Netanyahu has retracted his decision to sack his defence minister, Yoav Gallant. He had fired Gallant, a former military commander who plays a key role in coordinating the US and Israel’s covert war with Iran, for warning that Netanyahu’s judicial overhaul was harming the military. Saying “I decided to put the differences we had behind us,” he added, “Gallant remains in his position and we will continue to work together for the security of the citizens of Israel.”

While he blamed the previous government of Naftali Bennett, Benny Gantz and Yair Lapid and opposition protests for exacerbating the country’s instability, he appealed to the opposition “to stop doing small politics and support the State of Israel in this time of trial.”

This was hardly necessary. This thoroughly cynical and scandal-ridden politician knows only too well he has the support of the self-proclaimed leaders of the opposition movement, National Unity chairman and former defence minister Gantz and Yesh Atid leader and former prime minister Lapid. Both leaders supported the armed forces’ attacks on Syria, Lebanon and Gaza last week, declaring they stood four-square with Netanyahu in defence of Israel’s security against its enemies and absenting themselves from last Saturday evening’s mass rallies that attracted 250,000 people.

The Israeli air force launched airstrikes on Syria, a key Iranian ally, over the weekend, targeting Iranian military operatives and a pro-Syrian regime Palestinian armed group in Syria, in response to tit for tat rockets fired from Syria.
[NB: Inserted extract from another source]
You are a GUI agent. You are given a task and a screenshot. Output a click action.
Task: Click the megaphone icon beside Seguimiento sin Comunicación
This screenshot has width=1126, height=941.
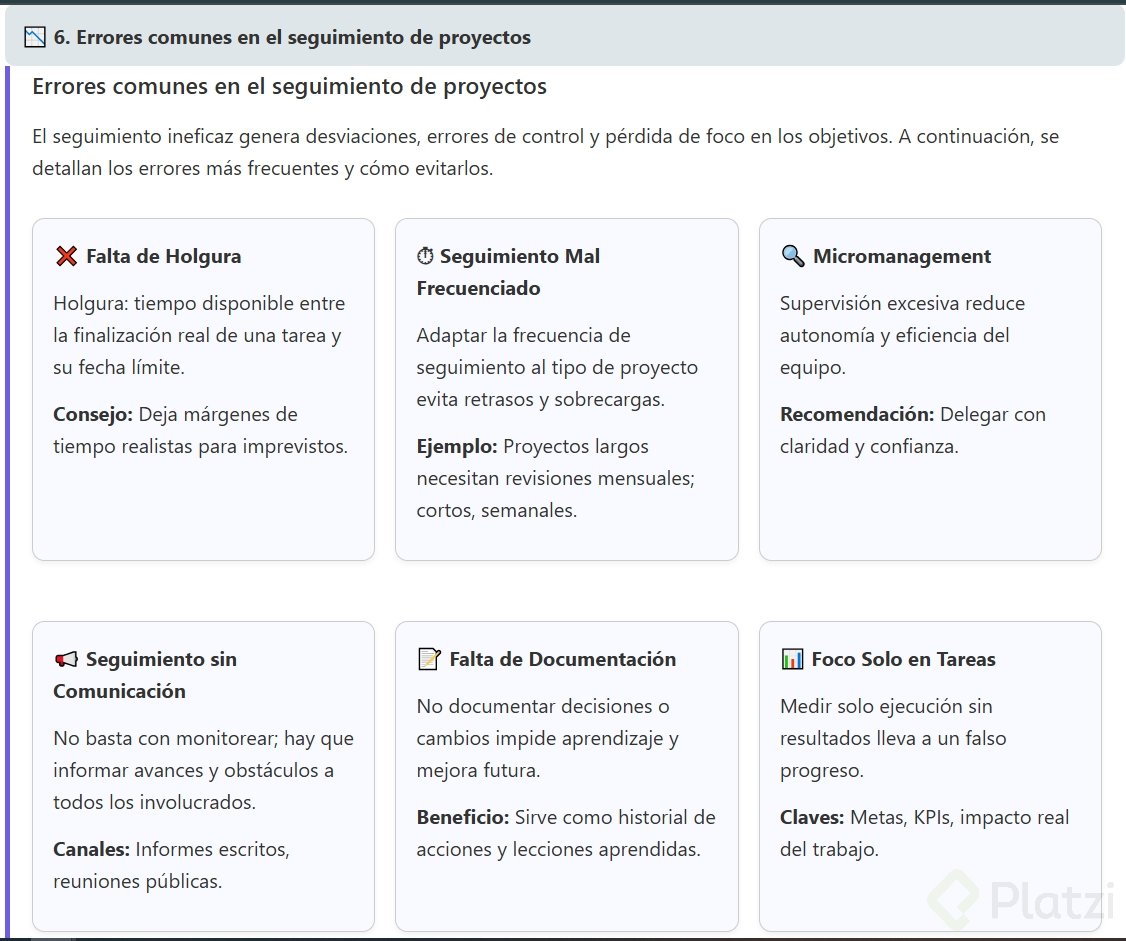coord(66,659)
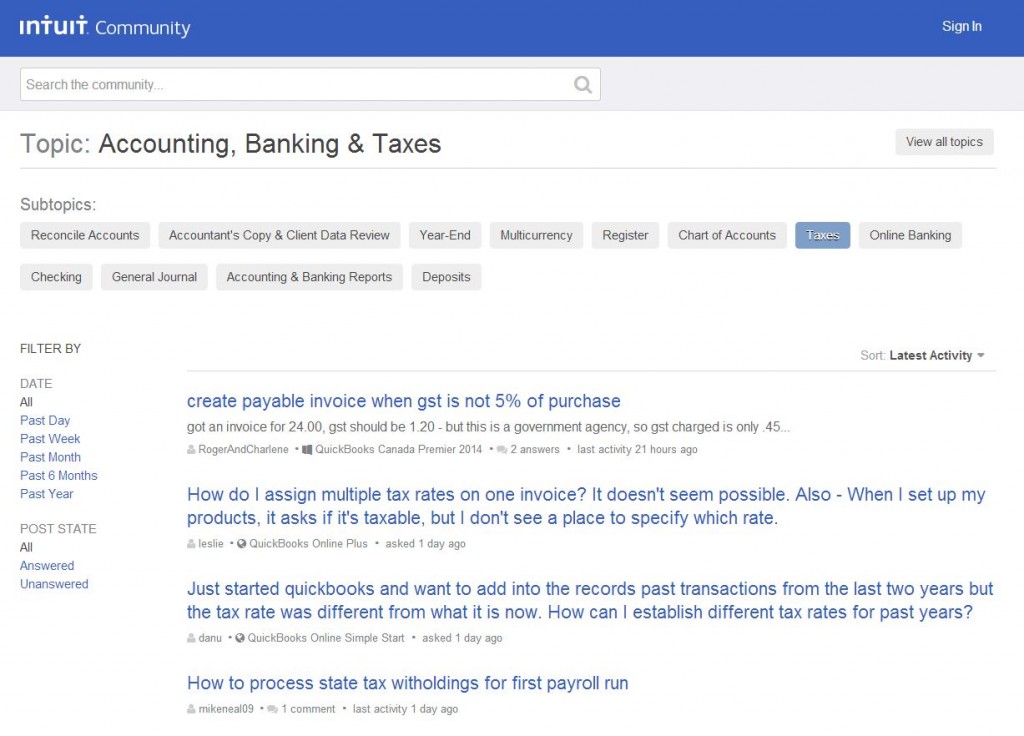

It comes two days after 34 rockets were launched into Israel from southern Lebanon, which despite causing little damage prompted Israel to attack infrastructure and targets linked to Hamas, the militant clerical group that controls Gaza, in southern Lebanon.

On Saturday, the US Navy said it had deployed the USS Florida, a guided missile submarine, to the Middle East, a day after the US 5th Fleet warned all ships to proceed with caution following escalating tensions between Iran and Israel.

These developments point to the growing danger that the US and NATO’s war on Russia in Ukraine could spread into a broader war across the Middle East. They must be taken as a warning by workers not only in the Middle East but around the world. The only way forward to prevent such an escalation is the revolutionary mobilization of the working class internationally against capitalism’s drive to war.